→ GIVEN PROBLEM: Please copy the records exactly, from the line containing "Viewport: 1953px width, 1169px height." through the end of the records, and leave the pictures out of your answer.

→ DATASET CONTENT:
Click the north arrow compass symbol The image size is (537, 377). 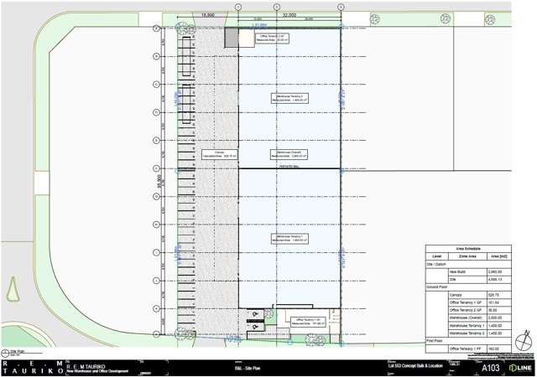[524, 341]
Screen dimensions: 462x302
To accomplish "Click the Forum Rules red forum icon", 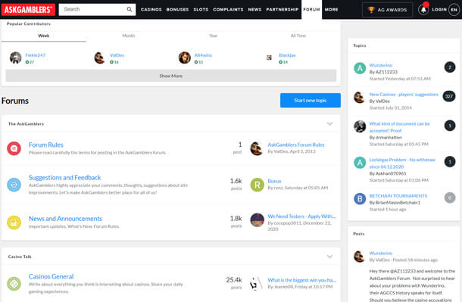I will coord(14,148).
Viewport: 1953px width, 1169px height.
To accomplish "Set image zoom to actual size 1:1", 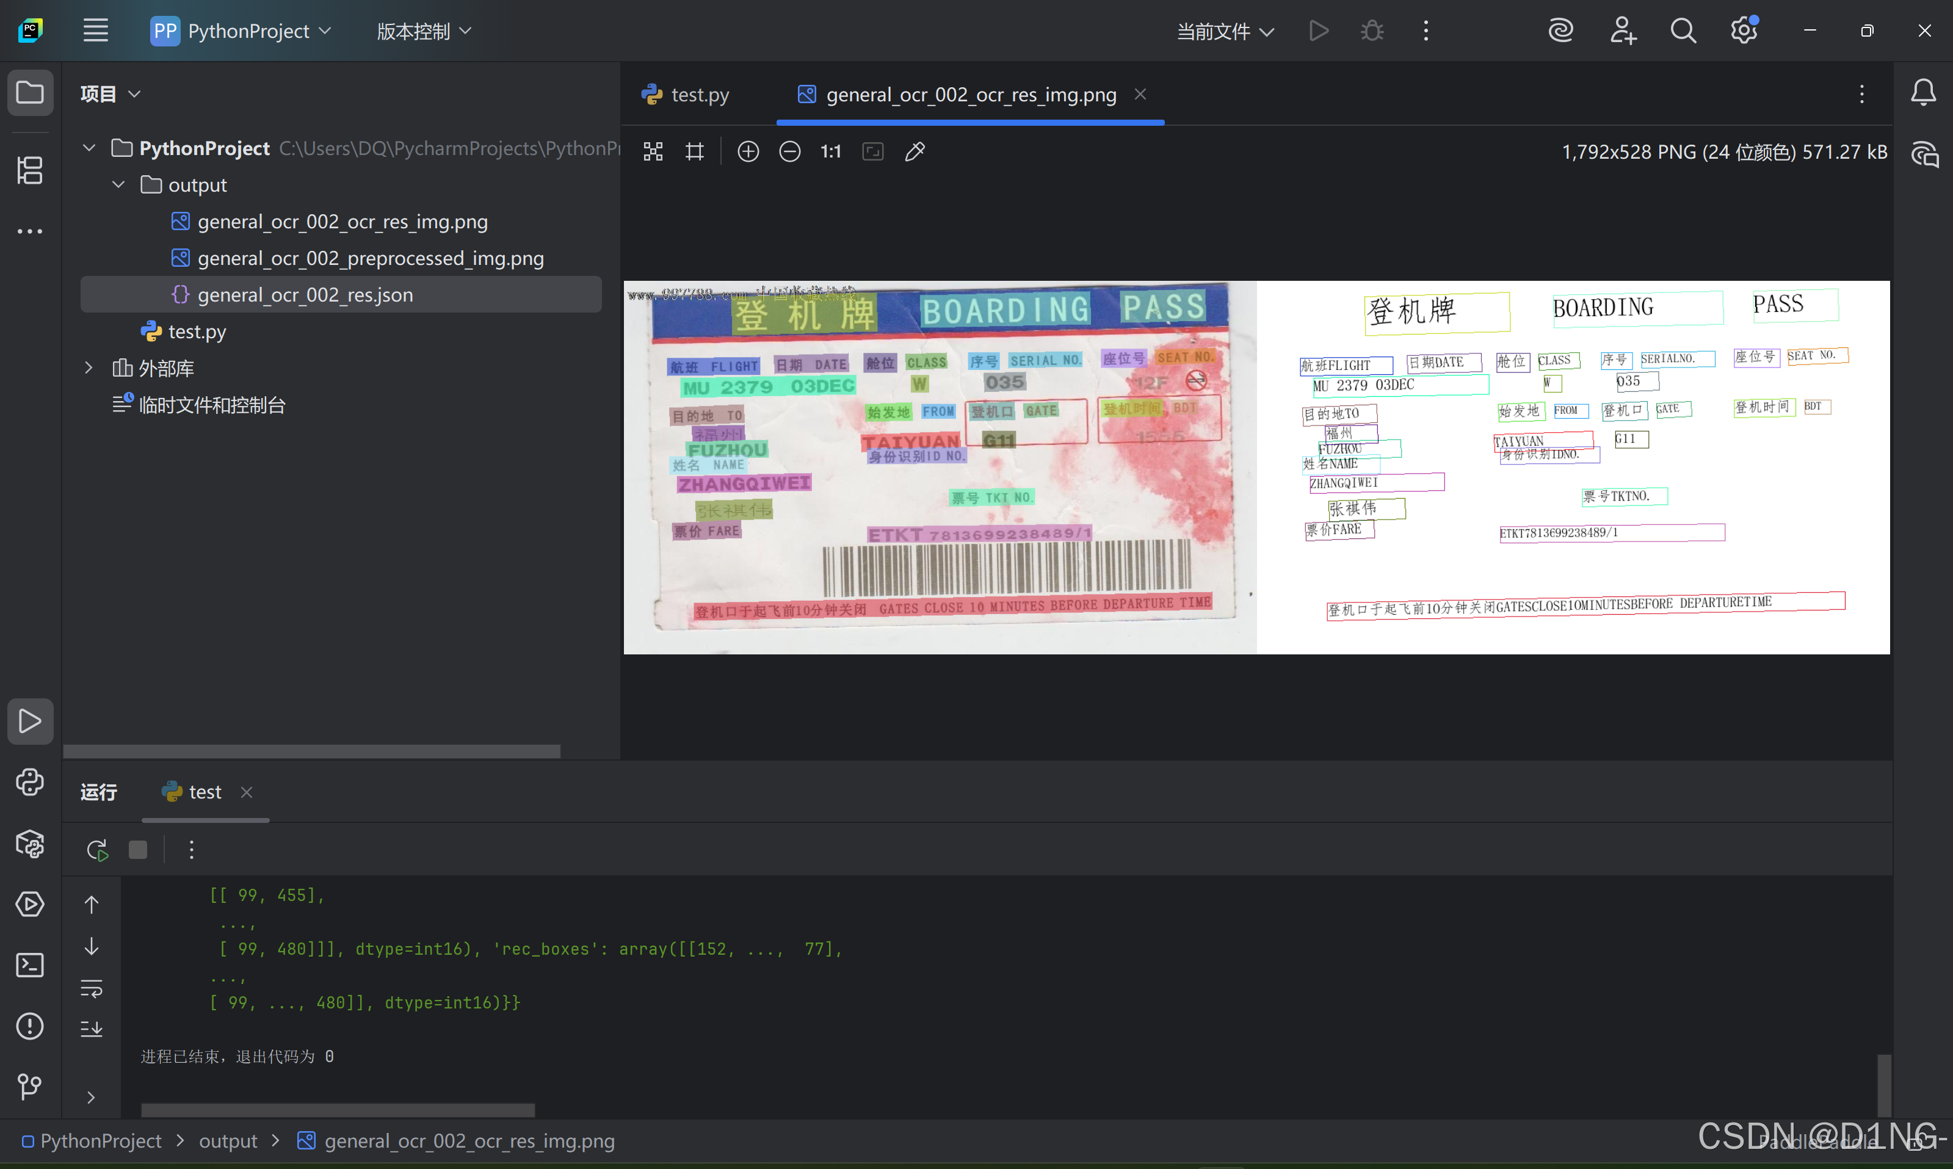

→ OUTPUT FOR THIS EXERCISE:
Viewport: 1953px width, 1169px height.
To accomplish "Set image zoom to actual size 1:1", 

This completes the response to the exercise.